Valley Falls Kansas University should look to more than just test scores, grades and high school class rank when deciding which students are ready for college, new Provost Richard Lariviere said Wednesday.
Lariviere introduced his idea for a "holistic admissions" process to the Kansas Board of Regents at the board's annual retreat.
"We want kids who are going to succeed from day one," he said.
KU administrators have tossed around new admissions standards in recent years. Former Provost David Shulenburger saw KU's raising the bar as a way to keep the state's best students in Kansas and as an economic booster. But, so far, KU has not taken a specific plan to the Regents.
Chancellor Robert Hemenway said admissions standards were an issue that stirred emotions and KU was moving cautiously on how it might seek to change them.
"We don't have a definite timeline on this," he said. "We're just in the process of studying it."
Currently, admissions standards at the Regents institutions are set by state law.
Incoming freshmen from Kansas schools need an ACT score of at least 21 or an SAT score of at least 980, a 2.0 grade point average, and rank in the top one-third of the high school class.
In a holistic admissions process, KU would look beyond those standards to a student's entire file, Lariviere said. And the university would look to see whether a student could actually succeed at KU, he said. He also said KU would look for a "rich mixture" of students in terms of geography, life experiences, race, gender and socioeconomic levels.
The board also discussed its plans to try to persuade legislators to pay for a backlog of maintenance needed at the state universities.
The board's proposal for tax increases and bonds to address the problem didn't move in the last legislative session.

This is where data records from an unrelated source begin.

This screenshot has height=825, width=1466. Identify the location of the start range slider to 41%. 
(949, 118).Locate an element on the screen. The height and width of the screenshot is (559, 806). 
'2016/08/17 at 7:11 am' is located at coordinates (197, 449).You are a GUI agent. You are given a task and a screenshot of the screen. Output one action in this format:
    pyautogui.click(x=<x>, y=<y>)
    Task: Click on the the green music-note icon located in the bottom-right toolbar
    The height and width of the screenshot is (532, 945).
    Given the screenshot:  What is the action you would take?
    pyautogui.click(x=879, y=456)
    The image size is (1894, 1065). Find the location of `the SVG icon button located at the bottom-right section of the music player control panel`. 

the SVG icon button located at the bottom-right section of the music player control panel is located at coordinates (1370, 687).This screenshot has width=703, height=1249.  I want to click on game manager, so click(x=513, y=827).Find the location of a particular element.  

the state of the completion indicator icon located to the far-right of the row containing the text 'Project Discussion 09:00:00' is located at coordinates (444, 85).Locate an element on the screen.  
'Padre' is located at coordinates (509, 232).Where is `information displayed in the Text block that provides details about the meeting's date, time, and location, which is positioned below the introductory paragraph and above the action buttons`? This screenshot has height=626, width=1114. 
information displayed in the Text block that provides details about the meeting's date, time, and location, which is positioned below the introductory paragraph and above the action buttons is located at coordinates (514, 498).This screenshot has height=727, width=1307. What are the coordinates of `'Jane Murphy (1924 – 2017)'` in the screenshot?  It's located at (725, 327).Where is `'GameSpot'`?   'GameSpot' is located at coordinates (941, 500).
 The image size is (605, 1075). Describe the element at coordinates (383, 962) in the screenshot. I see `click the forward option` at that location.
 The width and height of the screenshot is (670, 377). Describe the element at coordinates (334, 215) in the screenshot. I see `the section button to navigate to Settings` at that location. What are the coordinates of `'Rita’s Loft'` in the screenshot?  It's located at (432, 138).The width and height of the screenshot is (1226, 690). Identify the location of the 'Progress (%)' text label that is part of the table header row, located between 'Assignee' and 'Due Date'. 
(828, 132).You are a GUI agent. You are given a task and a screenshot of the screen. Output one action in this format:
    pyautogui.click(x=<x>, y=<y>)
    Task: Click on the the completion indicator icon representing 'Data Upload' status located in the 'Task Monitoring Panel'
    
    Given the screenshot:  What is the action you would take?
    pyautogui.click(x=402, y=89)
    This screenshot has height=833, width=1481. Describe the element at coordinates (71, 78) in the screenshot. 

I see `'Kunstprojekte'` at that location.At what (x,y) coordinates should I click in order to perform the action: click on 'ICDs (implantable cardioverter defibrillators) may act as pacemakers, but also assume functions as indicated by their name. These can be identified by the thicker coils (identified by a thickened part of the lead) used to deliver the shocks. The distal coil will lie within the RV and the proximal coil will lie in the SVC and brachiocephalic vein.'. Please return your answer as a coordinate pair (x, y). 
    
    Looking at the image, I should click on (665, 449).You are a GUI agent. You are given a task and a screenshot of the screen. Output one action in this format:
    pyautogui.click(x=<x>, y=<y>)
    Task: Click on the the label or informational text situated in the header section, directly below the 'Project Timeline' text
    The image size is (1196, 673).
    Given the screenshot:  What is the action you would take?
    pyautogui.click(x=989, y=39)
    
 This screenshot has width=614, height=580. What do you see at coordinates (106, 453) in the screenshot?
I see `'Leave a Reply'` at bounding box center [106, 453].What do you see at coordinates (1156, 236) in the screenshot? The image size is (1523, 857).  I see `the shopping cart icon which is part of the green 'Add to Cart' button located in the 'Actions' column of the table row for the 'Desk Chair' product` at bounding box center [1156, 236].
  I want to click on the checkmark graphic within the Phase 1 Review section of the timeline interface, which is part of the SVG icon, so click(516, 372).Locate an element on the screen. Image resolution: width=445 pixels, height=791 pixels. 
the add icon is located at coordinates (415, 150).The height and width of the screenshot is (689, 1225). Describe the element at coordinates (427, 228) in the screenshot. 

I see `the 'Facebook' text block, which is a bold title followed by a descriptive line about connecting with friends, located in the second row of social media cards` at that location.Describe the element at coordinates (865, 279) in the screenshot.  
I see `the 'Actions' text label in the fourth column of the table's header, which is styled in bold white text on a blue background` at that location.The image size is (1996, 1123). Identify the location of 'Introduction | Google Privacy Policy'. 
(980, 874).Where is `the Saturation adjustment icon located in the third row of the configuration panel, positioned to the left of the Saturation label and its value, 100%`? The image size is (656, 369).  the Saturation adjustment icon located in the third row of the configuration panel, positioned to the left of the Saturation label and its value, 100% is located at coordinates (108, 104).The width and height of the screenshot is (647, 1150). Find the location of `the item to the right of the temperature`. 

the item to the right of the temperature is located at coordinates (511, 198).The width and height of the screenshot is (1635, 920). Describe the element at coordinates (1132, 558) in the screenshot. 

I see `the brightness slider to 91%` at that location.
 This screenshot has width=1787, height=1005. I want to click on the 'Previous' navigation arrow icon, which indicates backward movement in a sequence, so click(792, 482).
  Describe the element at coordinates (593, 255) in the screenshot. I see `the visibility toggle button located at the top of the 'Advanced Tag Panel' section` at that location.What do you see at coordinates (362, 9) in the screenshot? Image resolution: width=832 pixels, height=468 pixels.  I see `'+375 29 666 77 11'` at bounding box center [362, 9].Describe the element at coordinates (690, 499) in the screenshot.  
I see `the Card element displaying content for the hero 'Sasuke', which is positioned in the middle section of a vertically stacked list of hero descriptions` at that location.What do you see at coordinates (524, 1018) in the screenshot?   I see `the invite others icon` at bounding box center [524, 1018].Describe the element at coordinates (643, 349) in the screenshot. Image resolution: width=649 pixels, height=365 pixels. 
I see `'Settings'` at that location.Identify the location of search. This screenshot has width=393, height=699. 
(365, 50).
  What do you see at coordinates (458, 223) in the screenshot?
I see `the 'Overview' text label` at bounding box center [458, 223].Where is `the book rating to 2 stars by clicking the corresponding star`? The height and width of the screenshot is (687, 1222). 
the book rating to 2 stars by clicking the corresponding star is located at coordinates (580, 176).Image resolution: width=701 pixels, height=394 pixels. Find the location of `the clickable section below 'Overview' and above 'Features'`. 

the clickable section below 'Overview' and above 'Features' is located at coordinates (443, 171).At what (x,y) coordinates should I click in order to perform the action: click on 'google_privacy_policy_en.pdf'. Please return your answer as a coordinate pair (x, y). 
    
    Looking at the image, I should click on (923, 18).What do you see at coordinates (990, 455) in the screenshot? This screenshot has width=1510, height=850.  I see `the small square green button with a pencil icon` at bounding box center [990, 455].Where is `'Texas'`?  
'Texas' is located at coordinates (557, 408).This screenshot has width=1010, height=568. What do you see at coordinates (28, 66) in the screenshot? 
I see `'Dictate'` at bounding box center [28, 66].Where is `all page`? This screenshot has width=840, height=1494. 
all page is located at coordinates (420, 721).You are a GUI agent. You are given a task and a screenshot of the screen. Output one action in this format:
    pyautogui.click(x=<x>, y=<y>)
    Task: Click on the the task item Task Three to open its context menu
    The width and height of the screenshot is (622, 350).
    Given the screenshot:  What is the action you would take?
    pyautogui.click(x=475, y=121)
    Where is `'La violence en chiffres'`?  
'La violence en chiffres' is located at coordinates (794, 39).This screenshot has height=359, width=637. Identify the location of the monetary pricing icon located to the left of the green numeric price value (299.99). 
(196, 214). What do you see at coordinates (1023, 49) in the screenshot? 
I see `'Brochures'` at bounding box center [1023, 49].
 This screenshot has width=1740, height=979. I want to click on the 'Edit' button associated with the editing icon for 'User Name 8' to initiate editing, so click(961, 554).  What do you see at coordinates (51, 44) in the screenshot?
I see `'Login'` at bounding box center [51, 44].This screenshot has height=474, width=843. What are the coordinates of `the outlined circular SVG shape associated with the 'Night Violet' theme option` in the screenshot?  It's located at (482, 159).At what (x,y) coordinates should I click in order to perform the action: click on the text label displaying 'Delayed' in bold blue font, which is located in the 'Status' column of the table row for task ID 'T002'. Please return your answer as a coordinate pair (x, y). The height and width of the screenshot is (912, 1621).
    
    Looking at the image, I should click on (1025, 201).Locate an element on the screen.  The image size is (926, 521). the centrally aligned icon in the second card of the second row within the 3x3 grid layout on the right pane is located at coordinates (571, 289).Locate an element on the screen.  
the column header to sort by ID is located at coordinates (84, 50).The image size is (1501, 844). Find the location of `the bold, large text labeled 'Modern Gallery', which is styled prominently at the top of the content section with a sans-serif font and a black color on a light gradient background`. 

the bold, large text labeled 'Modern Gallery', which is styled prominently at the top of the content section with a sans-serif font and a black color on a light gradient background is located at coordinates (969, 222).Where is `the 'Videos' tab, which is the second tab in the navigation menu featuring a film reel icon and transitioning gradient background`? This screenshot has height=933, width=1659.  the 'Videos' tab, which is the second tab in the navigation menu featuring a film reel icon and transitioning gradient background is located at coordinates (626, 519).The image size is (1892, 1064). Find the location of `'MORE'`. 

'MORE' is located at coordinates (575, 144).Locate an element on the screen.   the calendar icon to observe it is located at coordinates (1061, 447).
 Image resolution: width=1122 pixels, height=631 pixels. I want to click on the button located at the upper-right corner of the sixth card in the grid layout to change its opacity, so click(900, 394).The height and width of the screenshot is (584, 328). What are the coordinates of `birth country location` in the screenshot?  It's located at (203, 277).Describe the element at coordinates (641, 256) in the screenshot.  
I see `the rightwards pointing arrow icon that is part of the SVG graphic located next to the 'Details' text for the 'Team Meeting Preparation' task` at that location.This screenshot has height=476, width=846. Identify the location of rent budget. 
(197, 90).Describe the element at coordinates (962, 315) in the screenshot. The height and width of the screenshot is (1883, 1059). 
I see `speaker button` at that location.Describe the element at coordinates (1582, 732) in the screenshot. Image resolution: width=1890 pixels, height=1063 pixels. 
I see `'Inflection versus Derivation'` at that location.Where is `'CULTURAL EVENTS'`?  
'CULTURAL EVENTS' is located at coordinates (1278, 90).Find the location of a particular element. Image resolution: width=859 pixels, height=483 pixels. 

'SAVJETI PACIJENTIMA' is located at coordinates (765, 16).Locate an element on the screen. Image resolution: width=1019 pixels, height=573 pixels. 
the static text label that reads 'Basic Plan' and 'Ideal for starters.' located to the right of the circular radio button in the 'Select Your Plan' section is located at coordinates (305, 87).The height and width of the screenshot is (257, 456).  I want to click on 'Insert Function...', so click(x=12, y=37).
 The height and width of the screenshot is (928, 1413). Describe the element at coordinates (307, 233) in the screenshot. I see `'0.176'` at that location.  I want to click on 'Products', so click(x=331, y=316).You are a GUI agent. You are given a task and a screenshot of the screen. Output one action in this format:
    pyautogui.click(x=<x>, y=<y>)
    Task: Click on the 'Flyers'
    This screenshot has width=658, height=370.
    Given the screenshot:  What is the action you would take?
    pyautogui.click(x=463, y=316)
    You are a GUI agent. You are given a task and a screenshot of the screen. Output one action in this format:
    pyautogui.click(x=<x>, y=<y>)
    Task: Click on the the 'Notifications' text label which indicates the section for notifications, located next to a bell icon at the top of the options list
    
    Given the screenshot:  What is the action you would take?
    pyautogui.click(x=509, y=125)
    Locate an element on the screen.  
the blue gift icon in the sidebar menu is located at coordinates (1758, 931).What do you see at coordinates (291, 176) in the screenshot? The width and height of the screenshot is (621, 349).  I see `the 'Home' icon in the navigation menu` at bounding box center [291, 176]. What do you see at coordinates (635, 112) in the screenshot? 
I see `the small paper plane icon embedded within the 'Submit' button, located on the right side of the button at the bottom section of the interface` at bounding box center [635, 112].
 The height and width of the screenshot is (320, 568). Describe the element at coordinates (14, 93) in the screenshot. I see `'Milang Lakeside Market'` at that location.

Regents staff are researching the updated cost of the maintenance problem as well as looking at the needs of technical schools, community colleges and Washburn University.
Regents President Reginald Robinson said lawmakers asked the Regents to look at the entire scope of the maintenance issue. Robinson said adding the other schools' needs to the list may help by broadening political support for a solution. But it also may increase the size of the problem, making it tougher to get addressed.
Regents staff members are expected to bring their reports to the board in November.